Not everyone will be on board to sever the age-old ties between poverty relief and tough demands on the poor. The basic-income approach will be resisted by employer interests because it violates that venerable principle, and will make workers more powerful over time by reducing their dependence on any one employer. A generous basic-income policy could, in other words, transform class relations.

There are however other obstacles, particularly problems of political language, that need to be overcome in any attempt to expand the “entitlement society” (a term that itself needs to be recaptured from the Right) through a universal basic income.

As I wrote back in 2012 (at the early stages of the previous presidential campaign), there are at least two issues we need to confront:

First, we need to contest the meaning of dependence. In particular, why is selling one’s ability to work for a wage or salary any less a form of dependence than receiving some form of government assistance? It certainly is a different kind of dependence—on employers rather than on one’s fellow citizens—and probably a form of dependence that is more arbitrary and capricious—since employers have the freedom to hire people when and where they want, while government assistance is governed by clear rules.

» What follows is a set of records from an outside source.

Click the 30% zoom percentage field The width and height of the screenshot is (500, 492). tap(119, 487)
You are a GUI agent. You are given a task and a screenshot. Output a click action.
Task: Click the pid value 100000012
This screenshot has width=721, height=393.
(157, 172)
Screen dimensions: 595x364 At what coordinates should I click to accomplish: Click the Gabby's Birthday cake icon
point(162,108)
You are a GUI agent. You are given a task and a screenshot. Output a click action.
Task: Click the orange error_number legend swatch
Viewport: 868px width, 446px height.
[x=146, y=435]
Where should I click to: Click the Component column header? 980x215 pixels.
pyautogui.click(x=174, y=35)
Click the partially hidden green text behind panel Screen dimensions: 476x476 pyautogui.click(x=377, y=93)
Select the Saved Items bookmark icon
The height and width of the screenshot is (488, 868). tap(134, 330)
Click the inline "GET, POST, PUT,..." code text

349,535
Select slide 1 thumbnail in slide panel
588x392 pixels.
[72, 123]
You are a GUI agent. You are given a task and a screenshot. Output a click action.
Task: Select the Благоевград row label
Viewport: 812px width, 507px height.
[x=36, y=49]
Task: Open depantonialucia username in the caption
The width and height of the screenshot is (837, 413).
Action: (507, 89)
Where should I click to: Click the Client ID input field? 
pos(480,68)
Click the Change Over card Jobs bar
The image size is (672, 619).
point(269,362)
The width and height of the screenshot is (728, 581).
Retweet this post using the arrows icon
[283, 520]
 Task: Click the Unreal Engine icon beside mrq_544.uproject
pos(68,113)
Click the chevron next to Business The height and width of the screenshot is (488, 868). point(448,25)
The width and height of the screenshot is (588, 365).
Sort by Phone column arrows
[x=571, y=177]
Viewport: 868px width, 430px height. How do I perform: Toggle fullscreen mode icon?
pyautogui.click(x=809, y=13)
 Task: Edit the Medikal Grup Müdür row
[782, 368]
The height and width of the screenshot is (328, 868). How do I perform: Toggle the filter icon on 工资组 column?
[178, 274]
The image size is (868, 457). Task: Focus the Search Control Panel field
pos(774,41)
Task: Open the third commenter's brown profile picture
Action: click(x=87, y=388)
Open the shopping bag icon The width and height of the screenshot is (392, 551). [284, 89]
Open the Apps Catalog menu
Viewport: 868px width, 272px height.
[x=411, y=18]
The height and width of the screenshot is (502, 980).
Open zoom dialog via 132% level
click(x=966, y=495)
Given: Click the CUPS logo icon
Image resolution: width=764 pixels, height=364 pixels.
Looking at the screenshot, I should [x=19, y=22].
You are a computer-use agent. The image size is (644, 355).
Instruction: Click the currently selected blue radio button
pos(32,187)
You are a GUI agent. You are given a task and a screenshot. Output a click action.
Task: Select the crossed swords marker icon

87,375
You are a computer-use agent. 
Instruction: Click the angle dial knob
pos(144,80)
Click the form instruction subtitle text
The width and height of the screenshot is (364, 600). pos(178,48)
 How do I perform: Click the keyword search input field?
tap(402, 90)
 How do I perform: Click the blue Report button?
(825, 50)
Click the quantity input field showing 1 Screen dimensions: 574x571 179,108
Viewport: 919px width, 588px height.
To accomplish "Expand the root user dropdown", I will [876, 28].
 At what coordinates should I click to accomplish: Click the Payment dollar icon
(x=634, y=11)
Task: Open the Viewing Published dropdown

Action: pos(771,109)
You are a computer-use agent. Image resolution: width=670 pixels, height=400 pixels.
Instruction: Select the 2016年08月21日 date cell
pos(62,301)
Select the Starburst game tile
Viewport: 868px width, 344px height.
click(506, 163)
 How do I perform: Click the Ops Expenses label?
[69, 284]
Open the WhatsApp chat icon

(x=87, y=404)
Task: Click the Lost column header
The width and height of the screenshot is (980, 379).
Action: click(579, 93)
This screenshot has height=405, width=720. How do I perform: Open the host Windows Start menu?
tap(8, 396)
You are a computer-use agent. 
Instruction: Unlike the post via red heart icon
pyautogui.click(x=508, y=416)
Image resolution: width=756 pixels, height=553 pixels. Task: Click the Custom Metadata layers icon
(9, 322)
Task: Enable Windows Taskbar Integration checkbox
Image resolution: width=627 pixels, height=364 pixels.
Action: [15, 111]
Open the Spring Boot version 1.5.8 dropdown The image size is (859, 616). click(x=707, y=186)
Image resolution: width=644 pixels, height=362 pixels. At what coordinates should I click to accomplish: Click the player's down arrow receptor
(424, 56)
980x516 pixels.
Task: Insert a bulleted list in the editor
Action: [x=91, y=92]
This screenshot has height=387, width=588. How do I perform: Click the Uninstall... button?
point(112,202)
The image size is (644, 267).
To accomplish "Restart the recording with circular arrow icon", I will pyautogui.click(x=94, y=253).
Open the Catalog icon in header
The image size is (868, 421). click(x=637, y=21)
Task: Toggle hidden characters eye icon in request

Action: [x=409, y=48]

Second,. . .corporations have been successful in shifting the financing of government assistance programs from their surpluses to workers’ incomes. But the solution to the pressure on current workers’ standard of living is not to cut government programs but to change how they’re financed.

The campaign for a universal basic income will only be successful when we effectively contest the meaning of dependence (such that wage-labor is no longer viewed as a sign of independence) and change the way government programs are financed (such that the social surplus, not workers’ wages, can be utilized to satisfy social needs.)

Ultimately, then, a universal basic income points toward a new realm of freedom, including freedom from the need to work for the benefit of someone else and from the need to hand over a growing portion of one’s already-low individual income to finance a program that benefits society as a whole.